Who knows, it is quite possible proper desktop applications like games will just start being shipped as bundled microkernels and loaded in a virtualised environment in whatever platform, or web assembly really takes off and we start seeing wasm-first apps being distributed outside the browser. It seems we are heading towards this direction of platform agnostic applications.

As a hobbyist game developer, I would love to see the field move away from being so windows focused. It's pretty annoying that every other kind of development I do works well enough across all platforms, but when I want to do game dev I pretty much have to boot into windows.

And as a game user, I would also just rather have games be cross platform, than use whatever OS specific optimizations happen now. But I've also never really cared too much about having high framerates, high resolution, millions of polygons, etc.

Riot Games recently announced that Vanguard, their kernel-level anticheat, is going to be required to play League of Legends soon. There was a considerable Linux community for League at r/leagueoflinux, and they are obviously upset. But regular users are also rightfully upset and stated their intent to give up league if this goes through.

Vanguard must be launched during boot, and has to remain running 24/7 in order to launch and play the games. Not to mention that Riot Games was bought by Tencent... TikTok mass surveillance spyware was bad enough. Fat chance I would ever let the CCP pwn my personal rig with 24/7 running kernel-level malware/spyware that can never be validated because it's obviously closed-source.

damn think of the pwn possibilities there -- kernel level right from boot, and updated regularly, without having to obfuscate. red team wet dream.
It isn't only Windows, we also have XBox (ok, a Windows flavour), PlayStation (a FreeBSD fork), Switch (a mikrokernel OS with POSIX like stuff), Android (a Linux where no one ports games to GNU/Linux from), iOS/macOS (NeXTSTEP derived OS).

Many of those, with UNIX like OSes, could easily port their games to GNU/Linux (specially the Android NDK ones), they don't because it isn't worth it, monetary speaking.

I'd argue the Windows API at this point is a stable platform that can be targeted to deliver for Linux gamers.

The Linux native ports keep breaking because of outdated dependencies, while Wine/Proton offers a stable experience that keeps getting better (most recently the Wayland support).
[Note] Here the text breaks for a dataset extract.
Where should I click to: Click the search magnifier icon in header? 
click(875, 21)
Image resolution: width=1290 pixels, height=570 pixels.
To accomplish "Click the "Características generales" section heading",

It seems to me that releasing native Linux games at this point cost more than it's worth.

I've had a Steam Deck for about 1.5 years now, and I've been running SteamOS via HoloISO for 8 months now on my ITX lounge PC and it's amazing.
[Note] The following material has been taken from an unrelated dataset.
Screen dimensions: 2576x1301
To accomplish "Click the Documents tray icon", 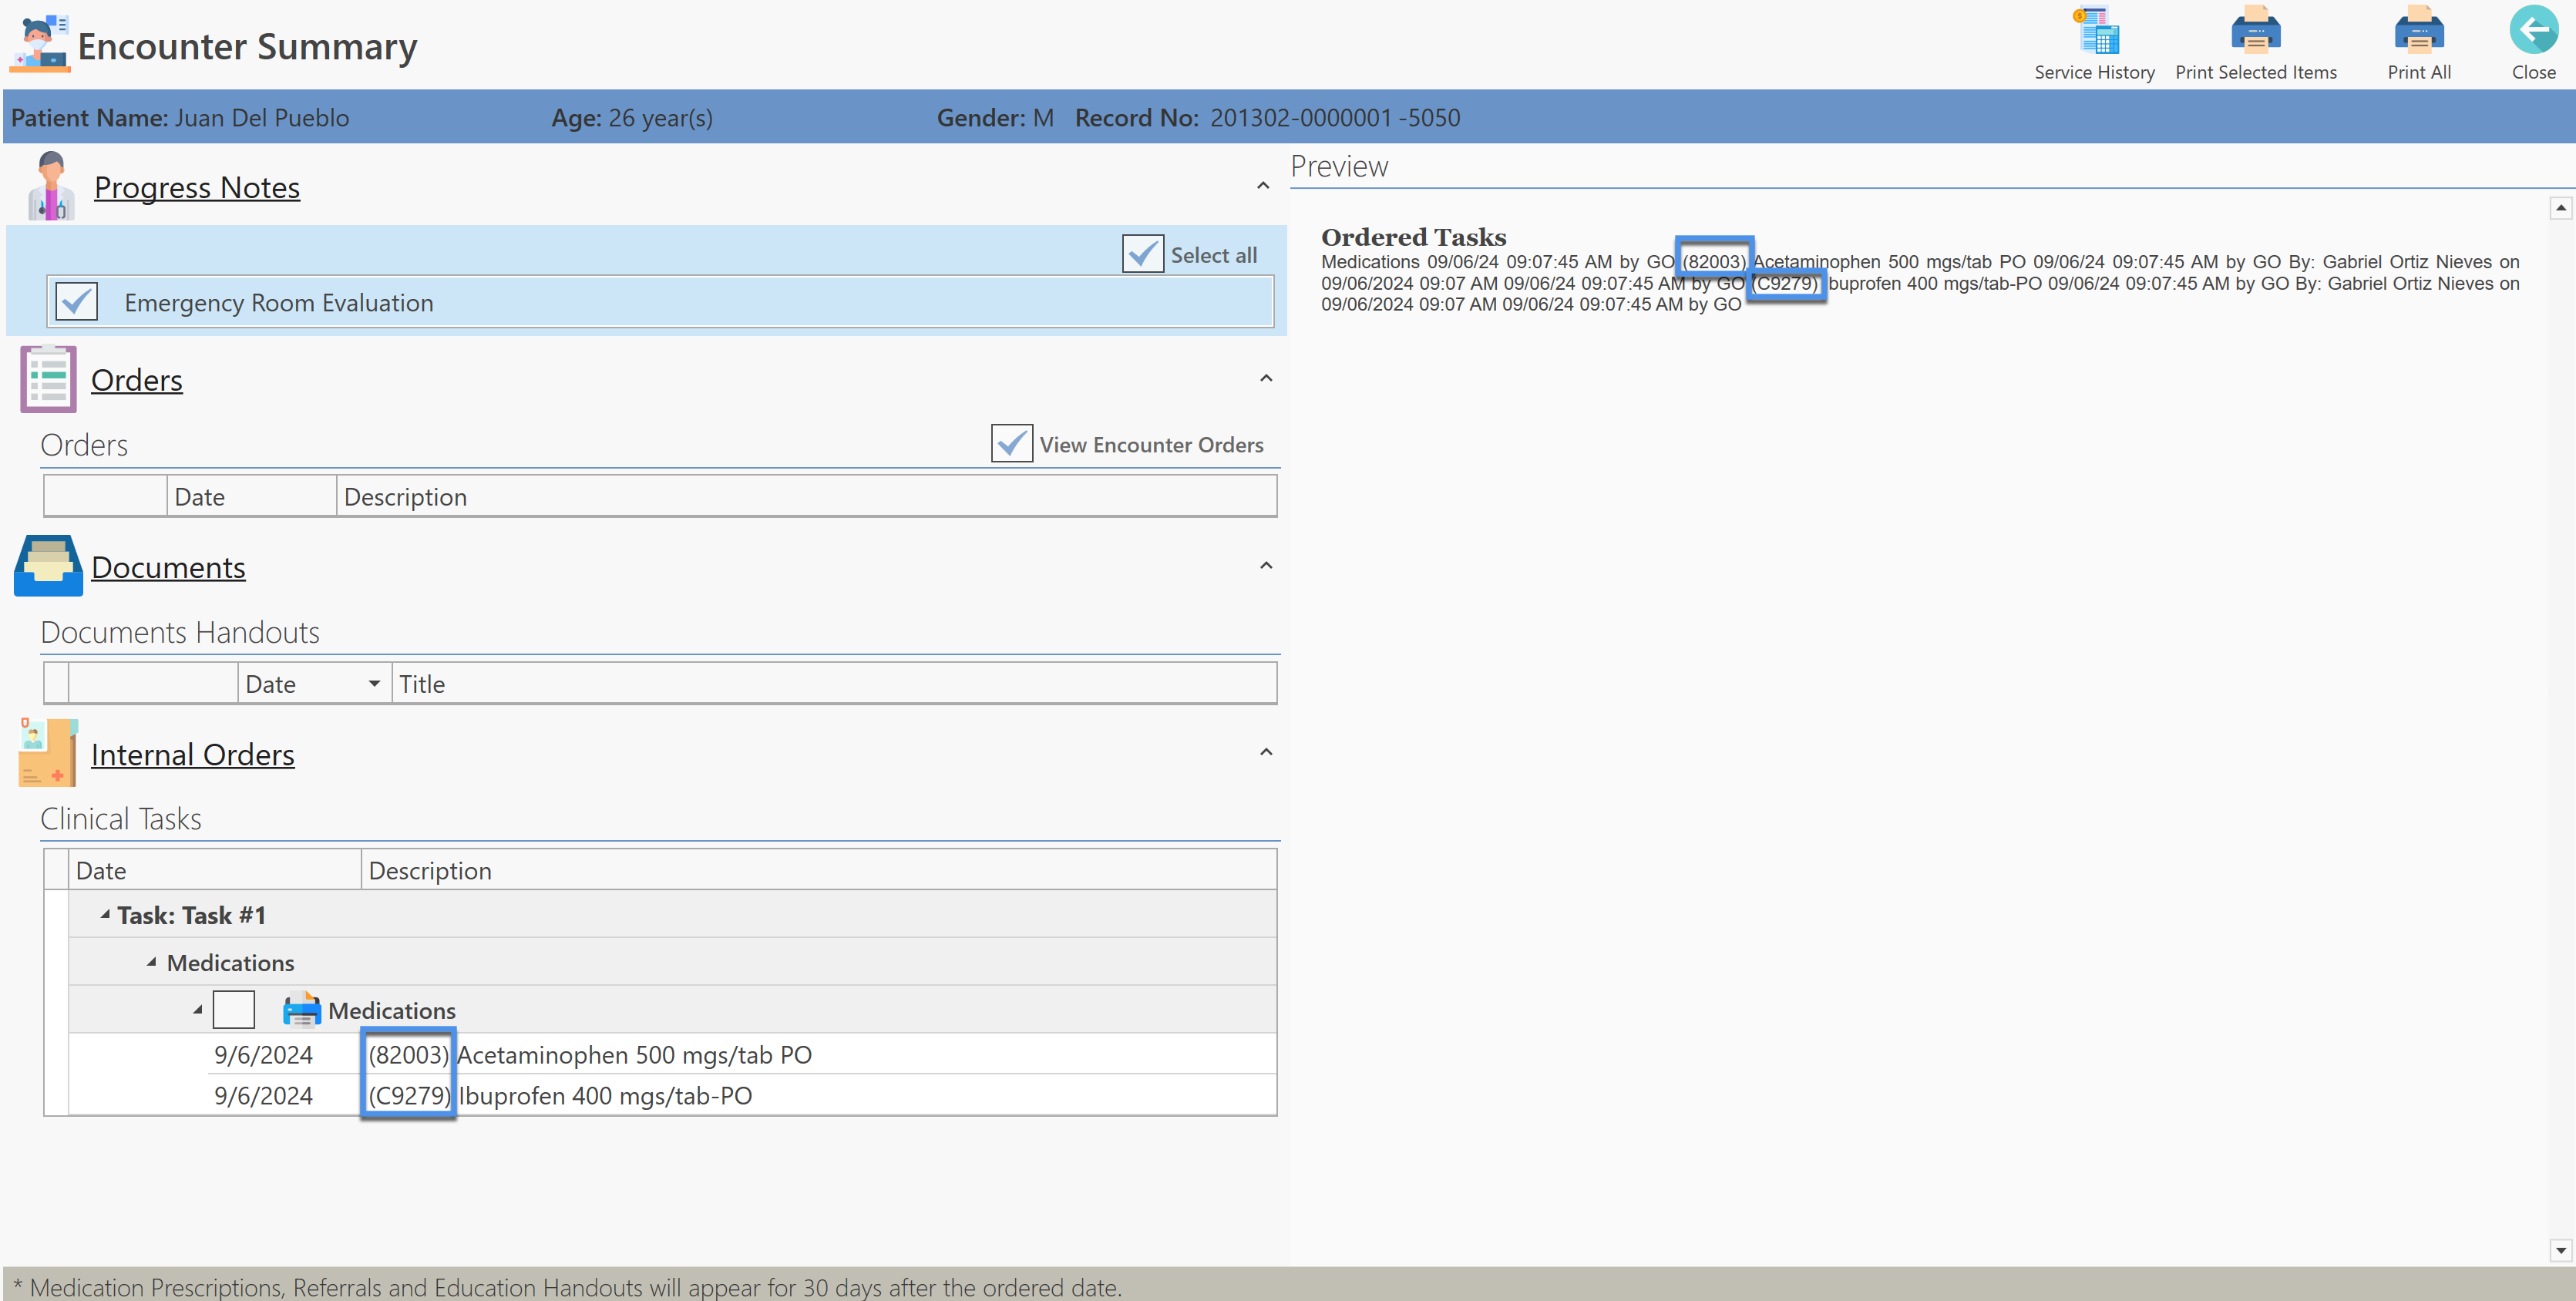I will tap(48, 566).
It's easy enough that the kids and wife can pick up the Deck or power on the PC and get a gaming environment that's nicer to use than the PlayStation's.
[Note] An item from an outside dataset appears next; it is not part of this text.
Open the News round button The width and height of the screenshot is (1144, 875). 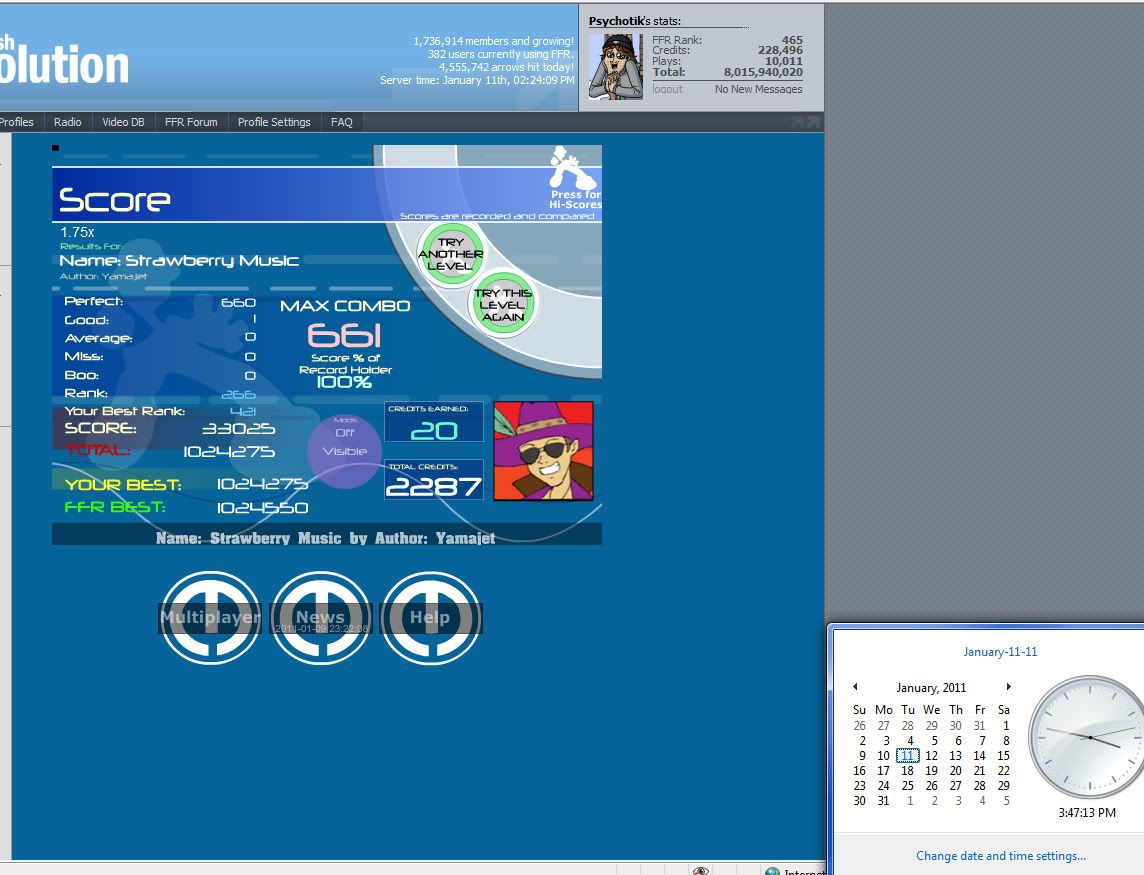[x=320, y=617]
Hogwarts gave a bit of a problem on the Deck, but the desktop was fine and luckily none of use want to play any of the online crap that requires anti-cheat. Couch co-op and competitive is much more fun.

Whishful thinking, Windows games are better played on Windows.

It is going to be netbooks all over again.

Flashbacks to smoother Linux gameplay on Linux for elden ring.
Most likely a driver issue, not really OS related, as any game developer will attest with their GPU scars.
A game issue in Elden Ring's case specifically. It suffered from bad shader compilation stutters (even up to 900ms in the initial area). Valve solved the issue on Steam Deck by distributing a precompiled shader cache with the game.
Shader compilation issues is another way of saying driver issues.
Yes but Microsoft isn't fixing it, valve is. Support changes quality.
Other games running on same hardware and same drivers go around it one way or another.
I don't get some of these Windows fan comments on here.

There are plenty of Windows handhelds if you really want that awkward interface.

For a large percentage of us, we don't need Windows to play all of our games. I don't have any which doesnt work on the Deck (there were a few teething issues but they've now gone).

Why are you so angry that there is choice and we can use what we want, and you use what you want?